(Assignment) What the task needs is every record repeated exactly, nothing more.

[Stored items]
──────────

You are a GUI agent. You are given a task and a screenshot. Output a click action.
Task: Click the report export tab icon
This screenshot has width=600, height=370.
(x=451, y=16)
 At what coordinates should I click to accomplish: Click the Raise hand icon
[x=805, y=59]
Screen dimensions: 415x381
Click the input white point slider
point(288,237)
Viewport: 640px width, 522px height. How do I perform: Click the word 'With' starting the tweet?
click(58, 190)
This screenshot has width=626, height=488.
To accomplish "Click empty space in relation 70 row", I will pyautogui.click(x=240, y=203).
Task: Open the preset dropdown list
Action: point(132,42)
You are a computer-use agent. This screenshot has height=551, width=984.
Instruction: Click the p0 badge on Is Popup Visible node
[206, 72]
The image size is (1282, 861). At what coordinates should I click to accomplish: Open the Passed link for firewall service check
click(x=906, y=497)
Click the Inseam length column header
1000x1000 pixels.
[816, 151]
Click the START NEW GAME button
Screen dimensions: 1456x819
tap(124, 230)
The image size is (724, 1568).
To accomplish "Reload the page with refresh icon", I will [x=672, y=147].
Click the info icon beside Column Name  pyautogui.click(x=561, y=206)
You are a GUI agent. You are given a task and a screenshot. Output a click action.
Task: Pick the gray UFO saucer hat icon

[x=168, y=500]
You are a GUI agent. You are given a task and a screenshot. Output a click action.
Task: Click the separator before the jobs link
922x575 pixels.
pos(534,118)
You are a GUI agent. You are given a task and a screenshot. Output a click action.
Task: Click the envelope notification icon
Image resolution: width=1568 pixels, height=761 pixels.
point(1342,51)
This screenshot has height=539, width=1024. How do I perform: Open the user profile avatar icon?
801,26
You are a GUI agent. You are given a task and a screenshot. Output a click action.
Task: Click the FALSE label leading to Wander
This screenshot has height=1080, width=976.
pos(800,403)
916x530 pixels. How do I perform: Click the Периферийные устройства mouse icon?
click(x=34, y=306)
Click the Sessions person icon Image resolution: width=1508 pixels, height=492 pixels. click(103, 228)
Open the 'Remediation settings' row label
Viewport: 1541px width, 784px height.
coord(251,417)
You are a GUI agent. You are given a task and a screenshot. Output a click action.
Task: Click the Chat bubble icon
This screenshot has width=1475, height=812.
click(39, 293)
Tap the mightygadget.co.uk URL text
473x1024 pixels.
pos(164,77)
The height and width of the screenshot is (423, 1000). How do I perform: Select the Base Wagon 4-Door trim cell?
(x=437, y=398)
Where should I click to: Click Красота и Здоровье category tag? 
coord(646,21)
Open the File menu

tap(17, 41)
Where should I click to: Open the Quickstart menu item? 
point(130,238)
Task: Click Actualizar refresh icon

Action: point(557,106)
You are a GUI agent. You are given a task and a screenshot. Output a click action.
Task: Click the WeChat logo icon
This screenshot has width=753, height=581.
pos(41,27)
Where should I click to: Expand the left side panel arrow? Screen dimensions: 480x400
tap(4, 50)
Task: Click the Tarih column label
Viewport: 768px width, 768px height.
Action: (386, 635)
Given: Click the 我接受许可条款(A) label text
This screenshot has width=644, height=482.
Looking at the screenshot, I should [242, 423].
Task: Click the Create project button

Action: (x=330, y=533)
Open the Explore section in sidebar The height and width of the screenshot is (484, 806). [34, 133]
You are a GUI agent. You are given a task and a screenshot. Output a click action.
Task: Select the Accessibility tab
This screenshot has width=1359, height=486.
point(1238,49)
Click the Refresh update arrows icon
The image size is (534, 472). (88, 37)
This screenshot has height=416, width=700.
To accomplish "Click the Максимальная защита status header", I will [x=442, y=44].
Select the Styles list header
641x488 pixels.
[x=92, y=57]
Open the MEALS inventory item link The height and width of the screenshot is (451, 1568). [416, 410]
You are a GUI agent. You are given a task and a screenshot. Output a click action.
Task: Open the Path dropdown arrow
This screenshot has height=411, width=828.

──────────

(Written solution)
You are a GUI agent. You are given a task and a screenshot. Output a click action.
Task: Click the report export tab icon
This screenshot has width=600, height=370.
(x=451, y=16)
 At what coordinates should I click to accomplish: Click the Raise hand icon
[x=805, y=59]
Screen dimensions: 415x381
Click the input white point slider
point(288,237)
Viewport: 640px width, 522px height. How do I perform: Click the word 'With' starting the tweet?
click(58, 190)
This screenshot has width=626, height=488.
To accomplish "Click empty space in relation 70 row", I will pyautogui.click(x=240, y=203).
Task: Open the preset dropdown list
Action: point(132,42)
You are a computer-use agent. This screenshot has height=551, width=984.
Instruction: Click the p0 badge on Is Popup Visible node
[206, 72]
The image size is (1282, 861). At what coordinates should I click to accomplish: Open the Passed link for firewall service check
click(x=906, y=497)
Click the Inseam length column header
1000x1000 pixels.
[816, 151]
Click the START NEW GAME button
Screen dimensions: 1456x819
tap(124, 230)
The image size is (724, 1568).
To accomplish "Reload the page with refresh icon", I will [x=672, y=147].
Click the info icon beside Column Name  pyautogui.click(x=561, y=206)
You are a GUI agent. You are given a task and a screenshot. Output a click action.
Task: Pick the gray UFO saucer hat icon

[x=168, y=500]
You are a GUI agent. You are given a task and a screenshot. Output a click action.
Task: Click the separator before the jobs link
922x575 pixels.
pos(534,118)
You are a GUI agent. You are given a task and a screenshot. Output a click action.
Task: Click the envelope notification icon
Image resolution: width=1568 pixels, height=761 pixels.
point(1342,51)
This screenshot has height=539, width=1024. How do I perform: Open the user profile avatar icon?
801,26
You are a GUI agent. You are given a task and a screenshot. Output a click action.
Task: Click the FALSE label leading to Wander
This screenshot has height=1080, width=976.
pos(800,403)
916x530 pixels. How do I perform: Click the Периферийные устройства mouse icon?
click(x=34, y=306)
Click the Sessions person icon Image resolution: width=1508 pixels, height=492 pixels. click(103, 228)
Open the 'Remediation settings' row label
Viewport: 1541px width, 784px height.
coord(251,417)
You are a GUI agent. You are given a task and a screenshot. Output a click action.
Task: Click the Chat bubble icon
This screenshot has width=1475, height=812.
click(39, 293)
Tap the mightygadget.co.uk URL text
473x1024 pixels.
pos(164,77)
The height and width of the screenshot is (423, 1000). How do I perform: Select the Base Wagon 4-Door trim cell?
(x=437, y=398)
Where should I click to: Click Красота и Здоровье category tag? 
coord(646,21)
Open the File menu

tap(17, 41)
Where should I click to: Open the Quickstart menu item? 
point(130,238)
Task: Click Actualizar refresh icon

Action: point(557,106)
You are a GUI agent. You are given a task and a screenshot. Output a click action.
Task: Click the WeChat logo icon
This screenshot has width=753, height=581.
pos(41,27)
Where should I click to: Expand the left side panel arrow? Screen dimensions: 480x400
tap(4, 50)
Task: Click the Tarih column label
Viewport: 768px width, 768px height.
Action: (386, 635)
Given: Click the 我接受许可条款(A) label text
This screenshot has width=644, height=482.
Looking at the screenshot, I should [242, 423].
Task: Click the Create project button

Action: (x=330, y=533)
Open the Explore section in sidebar The height and width of the screenshot is (484, 806). [34, 133]
You are a GUI agent. You are given a task and a screenshot. Output a click action.
Task: Select the Accessibility tab
This screenshot has width=1359, height=486.
point(1238,49)
Click the Refresh update arrows icon
The image size is (534, 472). (88, 37)
This screenshot has height=416, width=700.
To accomplish "Click the Максимальная защита status header", I will [x=442, y=44].
Select the Styles list header
641x488 pixels.
[x=92, y=57]
Open the MEALS inventory item link The height and width of the screenshot is (451, 1568). [416, 410]
You are a GUI agent. You are given a task and a screenshot. Output a click action.
Task: Open the Path dropdown arrow
This screenshot has height=411, width=828.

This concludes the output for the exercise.